Menurut Hasan ali al-Aridhi (1994: 23- 24), terdapat perbedaan antara tafsir pada abad pertama, kedua dan ketiga hijrah (mutaqaddimin) dengan tafsir pada abad sesudahnya (muta ‘akhkhirin). Tafsir pada abad pertama, kedua dan ketiga hijrah hanya mengacu kepada inti dan kandungan al-Qur’an serta penjelasan makna yang dikehendaki oleh ayat al-Qur’an. Belum ada perhatian terhadap bahasa, yaitu dari segi nahwu dan I’rab, dan tidak ada pula kajian tentang kata, susunan- susunan kalimat, majaz, ijaz, ithnab, taqdim, ta’khir, wasl, qath’ serta nida dan istisna. Apa yang dilakukan oleh ulama tafsir pada abad ketiga yang kemudian mereka tuangkan dalam kitab-kitab karangan mereka, sekaligus mereka mengelompokkannya menjadi bab-bab dan bagiannya adalah karena melihat terjadinya perkembangan ilmiah tentang tafsir pada saat itu.
Apa yang dikatakan al-Aridhi itu, menurut hemat penulis, tidak semuanya benar, karena telah muncul mufassir-mufassir yang mencoba membahas al-Qur’an dari sudut bahasa, tapi jumlahnya sangat sedikit. Bahkan, pada masa sahabat sudah ada mufassir yang mencoba mengkaji dari segi bahasa itu. Sahabat yang banyak ditanya tentang makna dan sinonim kalimat al-Qur’an dan paling banyak menafsirkan al-Qur’an melalui pendekatan bahasa atau syair-syair Arab klasik adalah Abdullah bin Abbas. Oleh karena itu, beliau dianggap sebagai Abu al-Tafsir (bapak tafsir) (Manahij fi al-Tafsir : 23 ).
Penafsiran Abdullah bin Abbas yang cenderung menjadikan syair sebagai salah satu sumber penafsirannya merupakan cikal bikal munculnya madrasah lughah. Hal itu terjadi ketika menjadi pengajar dan pembimbing di madrasah tafsir di Mekah, yaitu pada abad pertama hijrah dan kemudian dilanjutkan oleh murid-muridnya, seperti Sa’id bin Jabir, Mujahid bin Jabar, Ikrimah, Thawus bin Kaisan dan Atha’ bin Abi Rabah hingga abad keduahijrah (Musa’id Muslim Abdullah Ali Ja’far, 1 984: 77-86).

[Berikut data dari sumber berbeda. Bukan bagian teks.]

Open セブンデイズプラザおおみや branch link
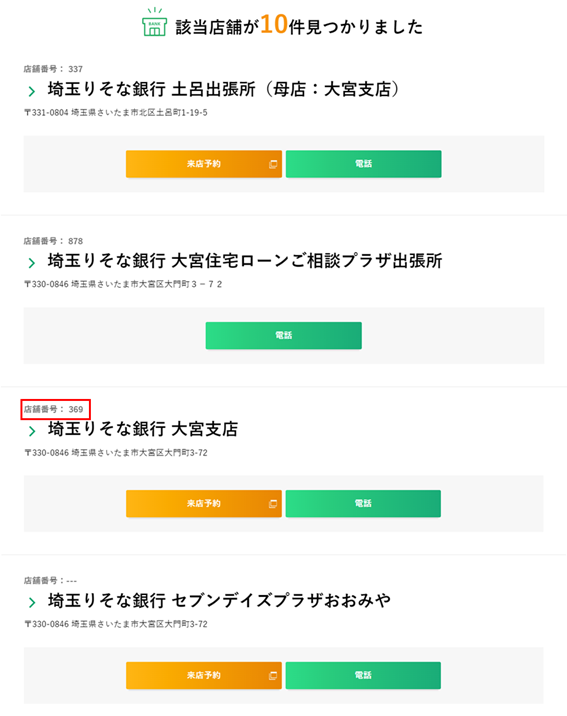[x=219, y=600]
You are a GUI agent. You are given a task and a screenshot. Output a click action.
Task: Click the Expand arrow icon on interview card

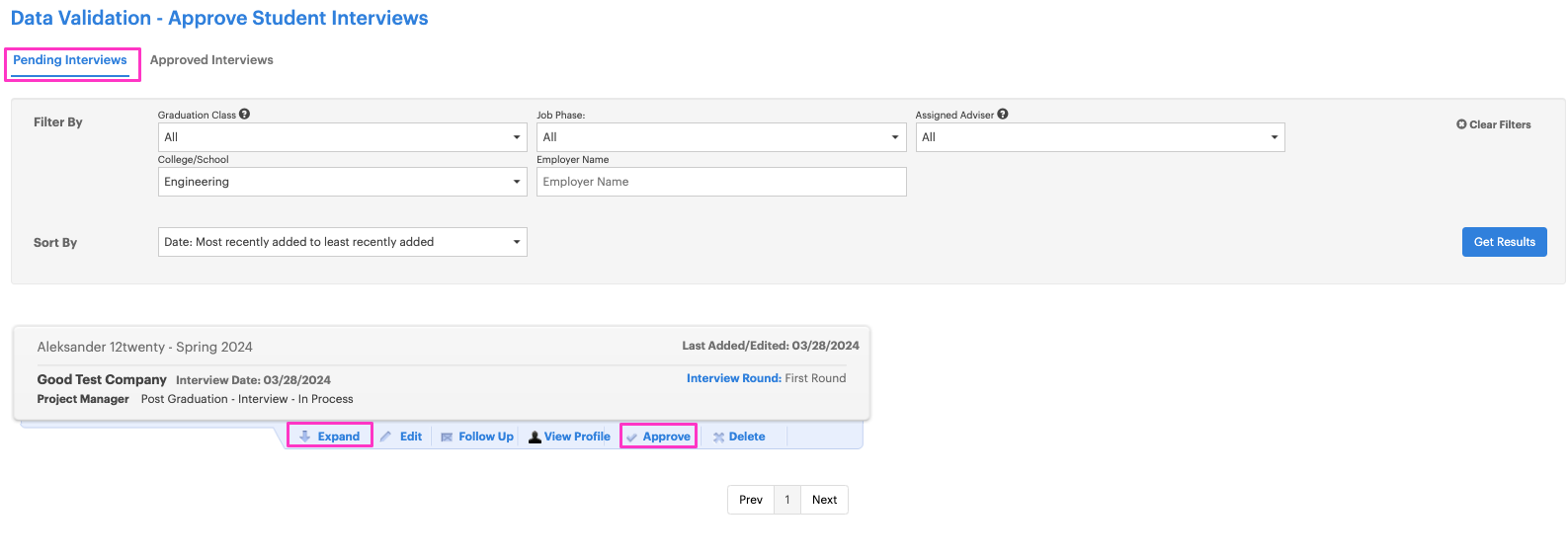click(x=305, y=437)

Syeikh Hasan Husain dalam suatu pendapatnya tentang sejarah ilmu tafsir mengatakan bahwa para sahabat dan tabi ‘in tidak menaruh perhatian kepada ilmu tafsir, I’rab dan majaz pada masa permulaan pembukuan tafsir, bahkan, metode yang mereka gunakan sama dengan metode ahli hadis dalam meriwayatkan makna-makna Al-Qur’an. Kemu- dian kondisi yang demikian itu berubah pada masa berikutnya disebabkan semakin bertambah meluasnya interaksi bangsa Arab dan non Arab dan hilangnya zouq Araby. Maka para mufassir merasa sangat memerlukan ilmu-ilmu tentang bahasa Arab yang telah dibukukan, yaitu nahwu, sharaf, ma’any, bayan badi’, dan lain-lain untuk menggambarkan makna-makna dan menjelaskan maksud-maksud Al-Qur’an yang mulia, sehingga sampailah pada kondisi sebagaimana sekarang (Al-‘Aridhi, 1994: 25–26).

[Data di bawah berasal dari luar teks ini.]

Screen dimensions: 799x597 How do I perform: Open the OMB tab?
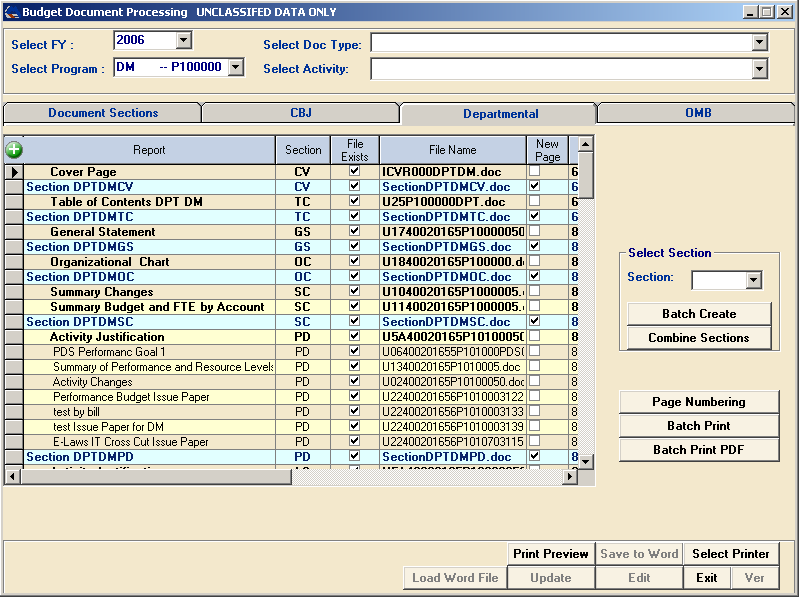point(698,113)
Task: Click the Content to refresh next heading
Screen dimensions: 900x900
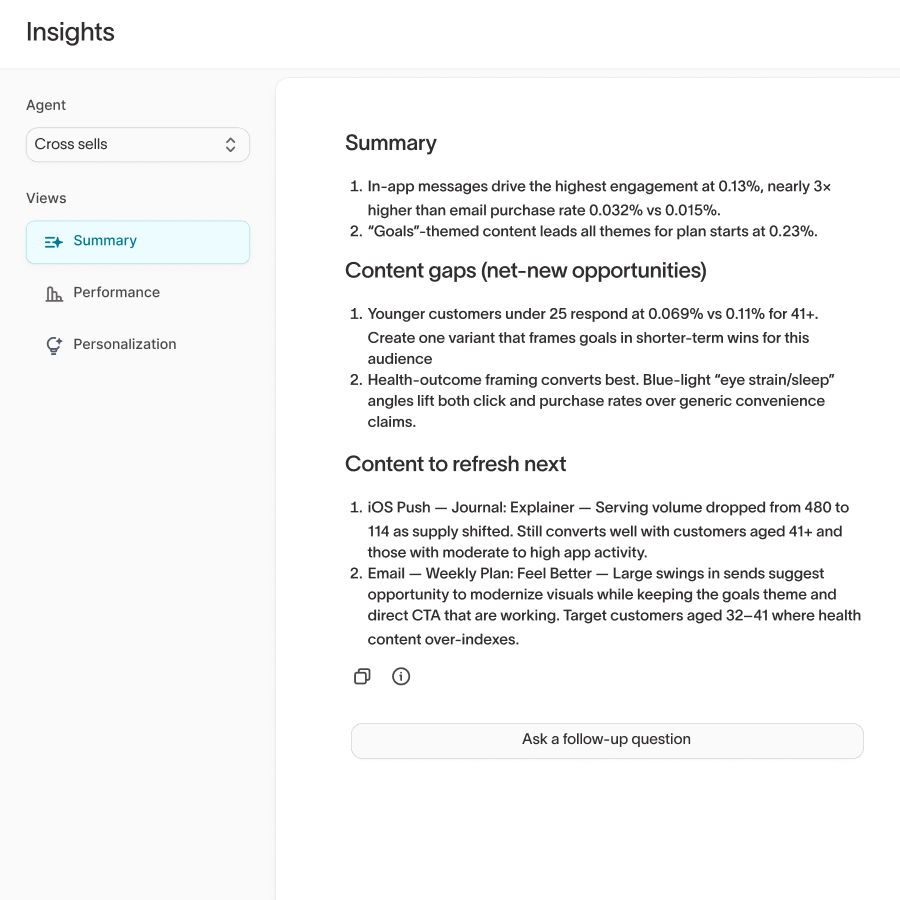Action: 455,464
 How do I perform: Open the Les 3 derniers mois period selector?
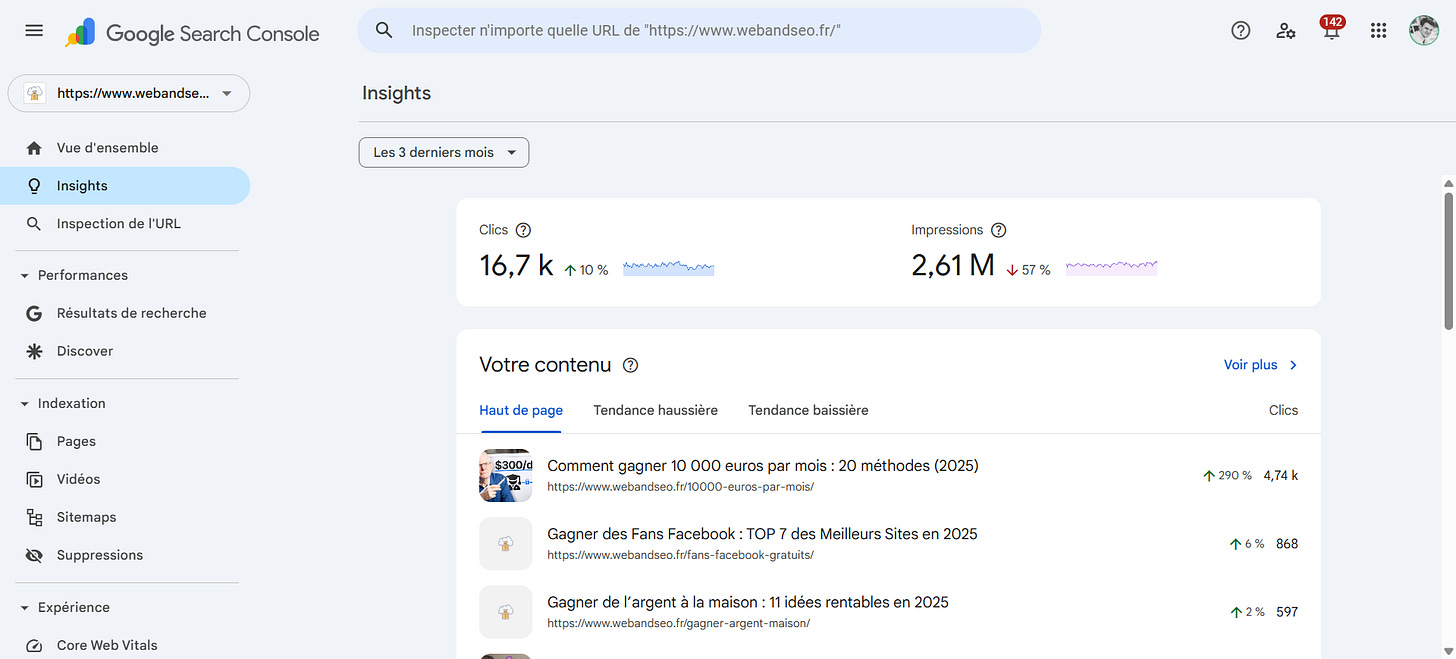[x=443, y=152]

Kitab-kitab tafsir yang terkenal dengan prediket tafsir lughawi antara lain adalah kitab Anwar al-Tanzil, Wa Asrar al-Ta’wil karya Imam Al-Baidhawi, Al-Bahr al-Muhith Fi al- Tafsir karya Abu Hayyan al-Andalusy, Irsyad al-‘Aql al-Salim Ila Mazaya al-Kitab al-Karim karya Abu Su’ud, Al-Kasysyaf karya Imam Zamakhsyari dan kitab-kitab tafsir yang sejenisnya.
A. Nahwu
Nahwu merupakan ilmu yang mem- pelajari kaedah untuk mengenal fungsi- fungsi kata yang masuk pada kalimat, mengenal hukum akhir kata dan untuk mengenal cara mengi’rab. Mengenal fungsi kata yang masuk pada kalimat, seperti fungsinya sebagai subjek (fa’il), objek (maf’ulun bihi) dan lain-lain, seperti اﺣﻤﺪ (Ahmadu) yang harakat akhirnya dammah karena diakhiri dengan “u”. Mengenal cara mengi’rab seperti rafa’, nashab, khafadh dan jazm.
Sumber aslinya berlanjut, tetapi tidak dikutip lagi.